DATA EXTRACTS.
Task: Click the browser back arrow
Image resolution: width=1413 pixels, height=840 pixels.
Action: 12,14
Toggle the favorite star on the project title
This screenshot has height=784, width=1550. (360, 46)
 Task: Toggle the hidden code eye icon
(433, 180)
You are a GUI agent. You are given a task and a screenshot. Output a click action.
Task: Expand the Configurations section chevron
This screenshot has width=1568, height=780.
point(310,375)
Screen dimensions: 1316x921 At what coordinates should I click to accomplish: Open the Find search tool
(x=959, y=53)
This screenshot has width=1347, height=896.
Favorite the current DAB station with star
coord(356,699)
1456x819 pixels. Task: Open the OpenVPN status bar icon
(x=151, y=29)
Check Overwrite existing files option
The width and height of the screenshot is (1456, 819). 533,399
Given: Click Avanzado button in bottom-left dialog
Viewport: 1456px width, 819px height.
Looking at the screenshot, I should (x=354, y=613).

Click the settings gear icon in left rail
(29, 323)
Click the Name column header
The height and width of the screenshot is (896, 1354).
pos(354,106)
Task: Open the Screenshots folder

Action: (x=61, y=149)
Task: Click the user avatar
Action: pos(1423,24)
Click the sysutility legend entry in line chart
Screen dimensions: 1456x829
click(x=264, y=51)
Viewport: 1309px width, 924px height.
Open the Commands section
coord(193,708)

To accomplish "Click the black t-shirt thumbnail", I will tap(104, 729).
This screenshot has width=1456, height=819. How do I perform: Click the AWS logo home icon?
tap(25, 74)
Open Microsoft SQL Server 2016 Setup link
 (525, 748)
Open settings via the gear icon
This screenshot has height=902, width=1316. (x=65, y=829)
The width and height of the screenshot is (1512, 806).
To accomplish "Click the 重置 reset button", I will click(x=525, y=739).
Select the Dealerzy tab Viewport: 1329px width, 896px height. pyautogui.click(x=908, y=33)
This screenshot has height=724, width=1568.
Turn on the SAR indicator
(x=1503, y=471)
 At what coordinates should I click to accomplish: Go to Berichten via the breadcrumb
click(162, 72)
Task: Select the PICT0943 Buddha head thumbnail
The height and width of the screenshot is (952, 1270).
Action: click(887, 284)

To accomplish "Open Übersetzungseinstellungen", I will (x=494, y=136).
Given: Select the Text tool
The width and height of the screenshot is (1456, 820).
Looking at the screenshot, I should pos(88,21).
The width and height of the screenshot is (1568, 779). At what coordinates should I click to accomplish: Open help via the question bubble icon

WHAT IS NEEDED. Each record must be copied out exactly and in full.

EXERCISE OUTPUT.
Task: Click the browser back arrow
Image resolution: width=1413 pixels, height=840 pixels.
Action: 12,14
Toggle the favorite star on the project title
This screenshot has height=784, width=1550. (360, 46)
 Task: Toggle the hidden code eye icon
(433, 180)
You are a GUI agent. You are given a task and a screenshot. Output a click action.
Task: Expand the Configurations section chevron
This screenshot has width=1568, height=780.
point(310,375)
Screen dimensions: 1316x921 At what coordinates should I click to accomplish: Open the Find search tool
(x=959, y=53)
This screenshot has width=1347, height=896.
Favorite the current DAB station with star
coord(356,699)
1456x819 pixels. Task: Open the OpenVPN status bar icon
(x=151, y=29)
Check Overwrite existing files option
The width and height of the screenshot is (1456, 819). 533,399
Given: Click Avanzado button in bottom-left dialog
Viewport: 1456px width, 819px height.
Looking at the screenshot, I should (x=354, y=613).

Click the settings gear icon in left rail
(29, 323)
Click the Name column header
The height and width of the screenshot is (896, 1354).
pos(354,106)
Task: Open the Screenshots folder

Action: (x=61, y=149)
Task: Click the user avatar
Action: pos(1423,24)
Click the sysutility legend entry in line chart
Screen dimensions: 1456x829
click(x=264, y=51)
Viewport: 1309px width, 924px height.
Open the Commands section
coord(193,708)

To accomplish "Click the black t-shirt thumbnail", I will tap(104, 729).
This screenshot has width=1456, height=819. How do I perform: Click the AWS logo home icon?
tap(25, 74)
Open Microsoft SQL Server 2016 Setup link
 (525, 748)
Open settings via the gear icon
This screenshot has height=902, width=1316. (x=65, y=829)
The width and height of the screenshot is (1512, 806).
To accomplish "Click the 重置 reset button", I will click(x=525, y=739).
Select the Dealerzy tab Viewport: 1329px width, 896px height. pyautogui.click(x=908, y=33)
This screenshot has height=724, width=1568.
Turn on the SAR indicator
(x=1503, y=471)
 At what coordinates should I click to accomplish: Go to Berichten via the breadcrumb
click(162, 72)
Task: Select the PICT0943 Buddha head thumbnail
The height and width of the screenshot is (952, 1270).
Action: click(887, 284)

To accomplish "Open Übersetzungseinstellungen", I will (x=494, y=136).
Given: Select the Text tool
The width and height of the screenshot is (1456, 820).
Looking at the screenshot, I should pos(88,21).
The width and height of the screenshot is (1568, 779). At what coordinates should I click to accomplish: Open help via the question bubble icon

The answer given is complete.